*The task:* Copy the records word for word, starting at the line containing "What do you" and ending at the line containing "Locate an element".

*Record list:*
^^^^^^^^

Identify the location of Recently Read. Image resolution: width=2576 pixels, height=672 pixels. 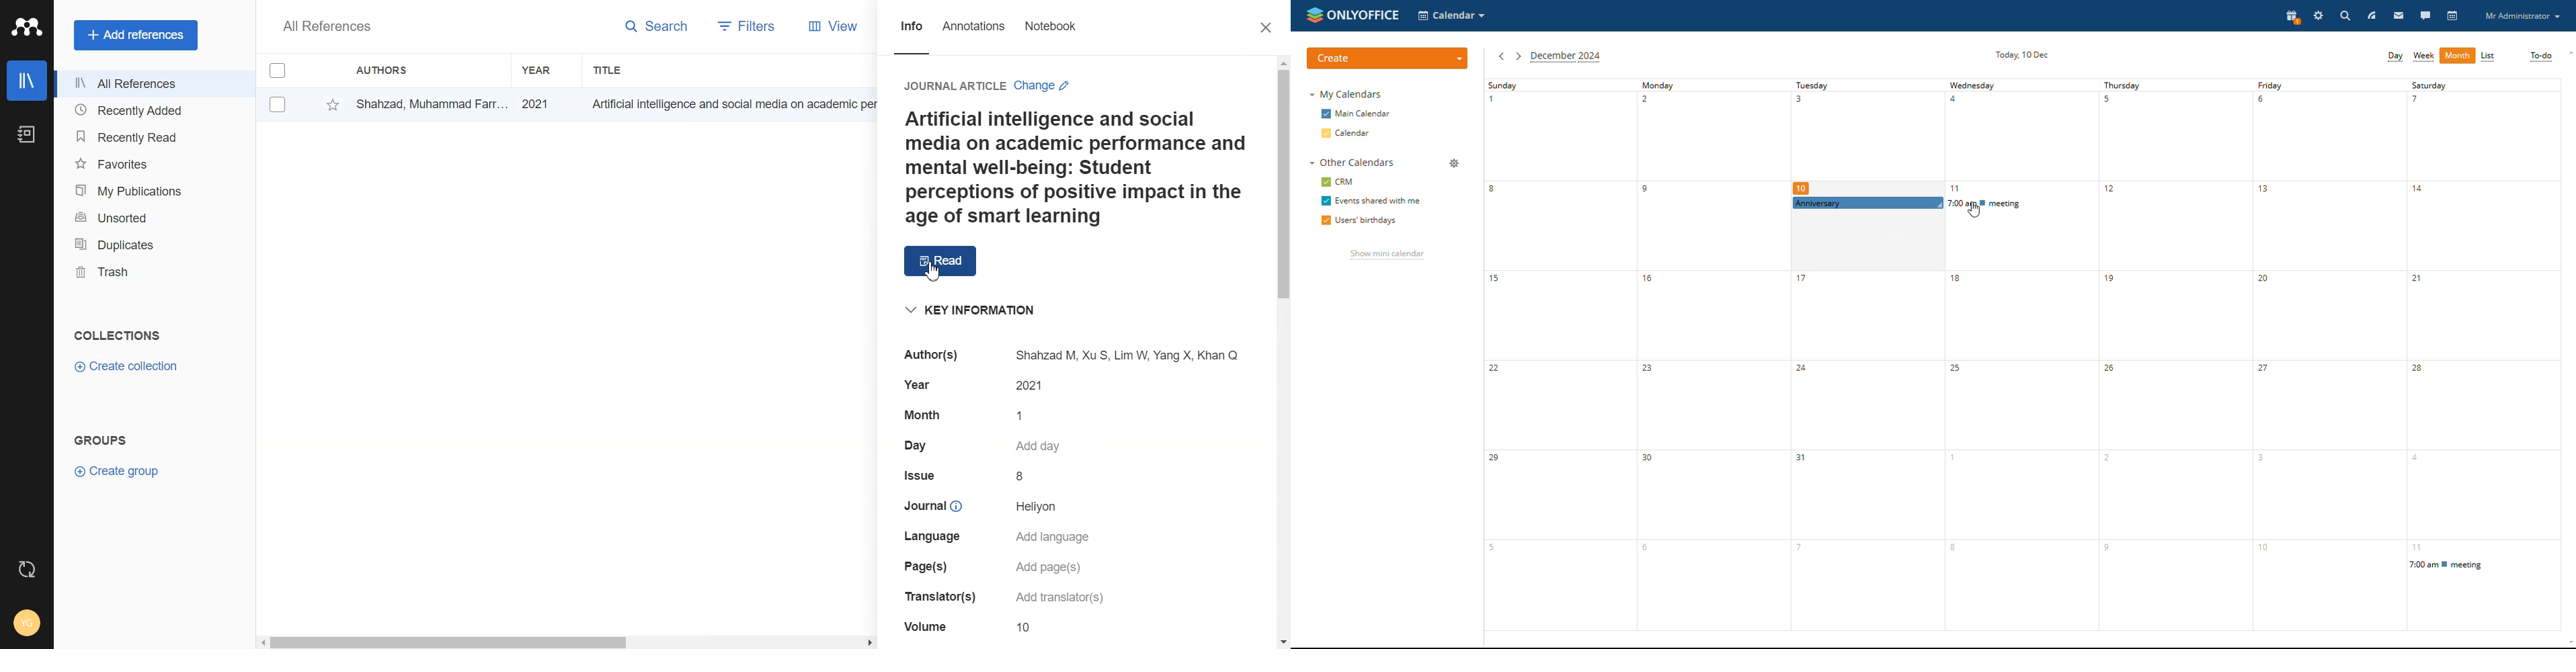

^^^^^^^^

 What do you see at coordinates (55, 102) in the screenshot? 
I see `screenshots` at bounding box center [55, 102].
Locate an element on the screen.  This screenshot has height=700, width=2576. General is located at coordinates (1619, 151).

^^^^^^^^

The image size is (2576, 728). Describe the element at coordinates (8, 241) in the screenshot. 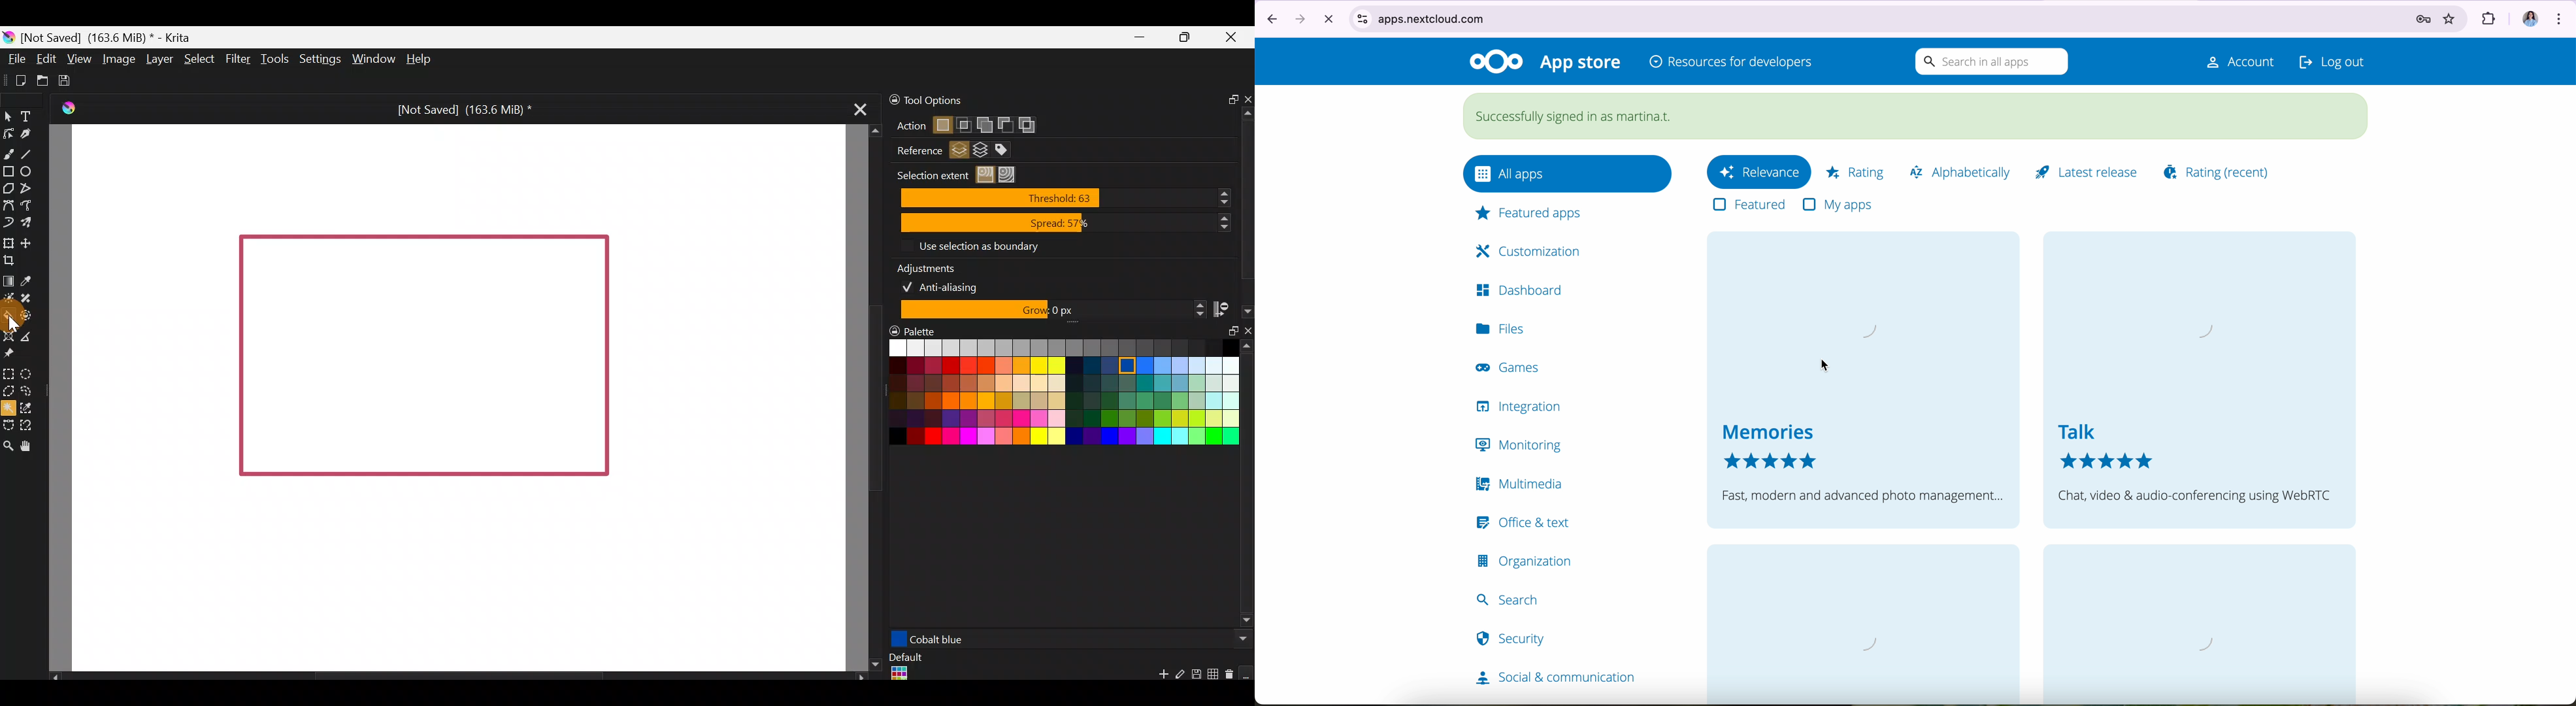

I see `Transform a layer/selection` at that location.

^^^^^^^^

*Expected answer:*
 What do you see at coordinates (55, 102) in the screenshot? 
I see `screenshots` at bounding box center [55, 102].
Locate an element on the screen.  This screenshot has height=700, width=2576. General is located at coordinates (1619, 151).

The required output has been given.